Tuesday's case is one of three major appeals cases going forward. The other two will come up next month, when federal judges in Atlanta and Cincinnati hear them. Of course, it's unlikely the legal challenge to health care reform will end in any of these courtrooms. Most legal experts expect the Supreme Court will have the final world, quite possibly during the 2012 term--yes, just in time for the presidential election.
But lower court decisions still matter, both for the ways they frame the judicial debate and how they shape public perceptions. The Obama Administration seems to grasp this, having decided that acting Solicitor General, Neal Katyal, will argue the case in person. Dispatching the government's top legal advocate to a Circuit Court case is not unprecedented, but it's unusual, as The Atlantic's Andrew Cohen notes:
With all due respect to the appellate attorneys who otherwise would have handled this argument, this is the equivalent of the Boston Red Sox sending their star pitcher down to the minor leagues, to the Pawtucket Red Sox, to make a start in Game 7 of a playoff series. And the clear signal here is that the federal government, win or lose, doesn't want to wait until the Supreme Court argument here to have its best at court. You can understand that, can't you?
The law's opponents sure can. Next month, in the case going before the Atlanta court, Paul Clement will be making the oral argument on behalf of Republican officials from 26 states. Clement was solicitor general under George W. Bush and is, I'm told, a formidable advocate.
If you want to get up to speed on the issues, I highly recommend a new essay by Andrew Koppelman, a professor of law and political science at Northwestern University. The essay, which appears in the Yale Law Journal, makes a strong case for the law's constitutionality. And among the objections it addresses is the now-infamous broccoli argument: The suggestion that letting the government make you get health insurance is tantamount to letting the government make you eat broccoli.

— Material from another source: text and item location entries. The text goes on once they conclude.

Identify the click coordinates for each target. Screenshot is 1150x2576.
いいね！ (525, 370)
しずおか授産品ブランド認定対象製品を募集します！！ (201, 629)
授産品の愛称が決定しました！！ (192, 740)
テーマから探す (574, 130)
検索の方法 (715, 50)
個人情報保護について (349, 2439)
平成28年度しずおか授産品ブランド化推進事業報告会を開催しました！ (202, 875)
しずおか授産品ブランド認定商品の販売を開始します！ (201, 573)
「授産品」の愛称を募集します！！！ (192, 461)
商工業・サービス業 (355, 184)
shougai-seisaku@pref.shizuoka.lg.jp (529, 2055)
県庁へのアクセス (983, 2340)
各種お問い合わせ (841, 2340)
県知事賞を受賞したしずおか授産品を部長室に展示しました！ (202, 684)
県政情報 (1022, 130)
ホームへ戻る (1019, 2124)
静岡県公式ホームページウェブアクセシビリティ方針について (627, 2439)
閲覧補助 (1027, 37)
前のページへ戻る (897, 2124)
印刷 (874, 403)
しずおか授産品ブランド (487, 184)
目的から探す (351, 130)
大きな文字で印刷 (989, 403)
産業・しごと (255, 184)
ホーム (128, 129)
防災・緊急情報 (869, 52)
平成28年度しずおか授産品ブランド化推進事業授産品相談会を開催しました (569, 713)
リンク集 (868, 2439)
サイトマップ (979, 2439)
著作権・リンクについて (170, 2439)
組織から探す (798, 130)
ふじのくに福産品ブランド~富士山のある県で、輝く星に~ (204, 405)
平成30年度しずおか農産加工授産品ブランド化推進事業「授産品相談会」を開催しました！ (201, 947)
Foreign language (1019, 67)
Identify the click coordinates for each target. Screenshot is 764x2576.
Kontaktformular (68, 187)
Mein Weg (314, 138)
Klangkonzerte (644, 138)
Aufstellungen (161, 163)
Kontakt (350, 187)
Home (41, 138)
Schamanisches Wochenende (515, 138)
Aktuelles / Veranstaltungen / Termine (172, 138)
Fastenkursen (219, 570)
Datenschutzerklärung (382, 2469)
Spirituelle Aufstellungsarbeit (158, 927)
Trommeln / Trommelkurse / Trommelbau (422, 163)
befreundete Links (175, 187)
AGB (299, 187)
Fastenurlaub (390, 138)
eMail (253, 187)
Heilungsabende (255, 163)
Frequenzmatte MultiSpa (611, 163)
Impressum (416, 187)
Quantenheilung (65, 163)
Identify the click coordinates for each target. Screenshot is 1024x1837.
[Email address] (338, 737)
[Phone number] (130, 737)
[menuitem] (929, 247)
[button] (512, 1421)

After dispensing with the obvious distinction--it's a question of whether the government can make you buy broccoli, not whether it can make you eat broccoli--Koppelman explains why a health insurance would be constitutional when a broccoli mandate would not be:
It is hard to see how such a law could be justified. It would be an abuse of Congress’s broad authority ... because the law would not be addressing any collective action problem. But this hypothetical is not an objection to the mandate that Congress actually enacted. There are manifest differences between broccoli and health insurance: no one unavoidably needs broccoli; it is not unpredictable when one will need broccoli; broccoli is not expensive; providers are permitted by law to refuse it; and there is no significant cost-shifting in the way it is provided.
Perhaps the most important part of Koppelman's essay, though, is his clear and, in my opinion, convincing argument about how the Constitution's "necessary and proper" clause justifies the mandate. This is, I think, where the legal argument for the Affordable Care Act is strongest. I'll have more to say on that later on.